## Task details:
Within the data below, find the string "gray" and return each line where it occurs.

## Data extract:
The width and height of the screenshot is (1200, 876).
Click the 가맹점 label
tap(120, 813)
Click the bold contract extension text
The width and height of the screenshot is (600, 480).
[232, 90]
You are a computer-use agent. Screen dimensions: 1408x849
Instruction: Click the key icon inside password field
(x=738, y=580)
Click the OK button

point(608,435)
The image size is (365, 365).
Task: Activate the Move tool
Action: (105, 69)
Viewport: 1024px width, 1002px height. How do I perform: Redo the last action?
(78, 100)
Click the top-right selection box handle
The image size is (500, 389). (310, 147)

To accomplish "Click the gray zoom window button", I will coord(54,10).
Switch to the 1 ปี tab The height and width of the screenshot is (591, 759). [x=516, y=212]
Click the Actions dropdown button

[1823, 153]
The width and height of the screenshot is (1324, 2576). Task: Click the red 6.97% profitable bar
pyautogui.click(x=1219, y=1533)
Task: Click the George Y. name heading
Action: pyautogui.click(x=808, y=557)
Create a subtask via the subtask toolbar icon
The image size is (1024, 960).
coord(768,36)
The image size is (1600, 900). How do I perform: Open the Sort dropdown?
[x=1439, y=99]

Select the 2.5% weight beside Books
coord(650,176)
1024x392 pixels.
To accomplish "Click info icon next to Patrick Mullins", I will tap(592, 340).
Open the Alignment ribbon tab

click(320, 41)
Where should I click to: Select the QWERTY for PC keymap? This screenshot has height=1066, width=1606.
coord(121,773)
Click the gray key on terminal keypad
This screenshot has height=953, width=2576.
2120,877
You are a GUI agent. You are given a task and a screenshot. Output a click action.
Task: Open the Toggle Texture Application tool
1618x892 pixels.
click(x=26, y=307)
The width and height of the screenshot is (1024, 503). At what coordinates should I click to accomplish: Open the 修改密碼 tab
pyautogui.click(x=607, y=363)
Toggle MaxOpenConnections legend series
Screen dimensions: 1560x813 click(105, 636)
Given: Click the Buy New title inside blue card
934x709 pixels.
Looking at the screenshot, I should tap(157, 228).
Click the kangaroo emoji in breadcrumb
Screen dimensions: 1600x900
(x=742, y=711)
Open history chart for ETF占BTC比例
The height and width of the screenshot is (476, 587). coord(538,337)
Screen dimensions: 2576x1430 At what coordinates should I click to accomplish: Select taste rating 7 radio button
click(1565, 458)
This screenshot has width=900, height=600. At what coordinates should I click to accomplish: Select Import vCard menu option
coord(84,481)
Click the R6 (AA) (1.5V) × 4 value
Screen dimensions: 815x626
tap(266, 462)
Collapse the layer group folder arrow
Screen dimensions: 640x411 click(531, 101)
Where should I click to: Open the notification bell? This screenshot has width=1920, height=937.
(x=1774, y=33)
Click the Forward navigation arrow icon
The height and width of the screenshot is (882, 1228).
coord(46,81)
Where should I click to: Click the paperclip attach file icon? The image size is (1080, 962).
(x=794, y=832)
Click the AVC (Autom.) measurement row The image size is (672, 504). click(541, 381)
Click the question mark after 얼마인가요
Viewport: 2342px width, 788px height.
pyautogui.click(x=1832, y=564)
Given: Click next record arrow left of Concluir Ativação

## Result of the exercise:
To accomplish "Click the gray zoom window button", I will coord(54,10).
Click the gray key on terminal keypad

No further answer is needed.